Task statement:
Could you output the lines below from the one with "Locate an element" through the one with "Looking at the image, I should click on (636, 280).", both included, word for word?

[Provided entries start]

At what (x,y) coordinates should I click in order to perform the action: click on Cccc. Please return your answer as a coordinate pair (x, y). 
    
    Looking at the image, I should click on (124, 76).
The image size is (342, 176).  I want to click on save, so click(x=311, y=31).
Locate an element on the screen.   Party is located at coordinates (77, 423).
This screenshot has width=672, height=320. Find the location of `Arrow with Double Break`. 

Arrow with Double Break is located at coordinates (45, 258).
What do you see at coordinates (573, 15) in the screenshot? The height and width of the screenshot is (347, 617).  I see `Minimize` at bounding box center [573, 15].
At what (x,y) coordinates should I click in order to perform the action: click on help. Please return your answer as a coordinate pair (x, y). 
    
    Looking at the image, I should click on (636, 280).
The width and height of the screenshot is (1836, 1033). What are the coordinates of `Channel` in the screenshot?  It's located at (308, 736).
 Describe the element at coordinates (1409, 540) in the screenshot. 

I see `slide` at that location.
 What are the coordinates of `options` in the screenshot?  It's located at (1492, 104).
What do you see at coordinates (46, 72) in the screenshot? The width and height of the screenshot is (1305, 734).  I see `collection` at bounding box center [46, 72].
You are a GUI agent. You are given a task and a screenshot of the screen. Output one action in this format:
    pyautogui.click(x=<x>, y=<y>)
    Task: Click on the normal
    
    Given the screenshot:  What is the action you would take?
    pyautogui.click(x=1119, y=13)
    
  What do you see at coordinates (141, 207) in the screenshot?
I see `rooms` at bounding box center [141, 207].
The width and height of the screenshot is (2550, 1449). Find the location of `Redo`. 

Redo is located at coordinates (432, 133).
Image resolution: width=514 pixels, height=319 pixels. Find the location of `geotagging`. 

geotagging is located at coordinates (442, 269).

[Provided entries end]

Answer to the exercise:
Locate an element on the screen.   Party is located at coordinates (77, 423).
This screenshot has width=672, height=320. Find the location of `Arrow with Double Break`. 

Arrow with Double Break is located at coordinates (45, 258).
What do you see at coordinates (573, 15) in the screenshot? The height and width of the screenshot is (347, 617).  I see `Minimize` at bounding box center [573, 15].
At what (x,y) coordinates should I click in order to perform the action: click on help. Please return your answer as a coordinate pair (x, y). 
    
    Looking at the image, I should click on (636, 280).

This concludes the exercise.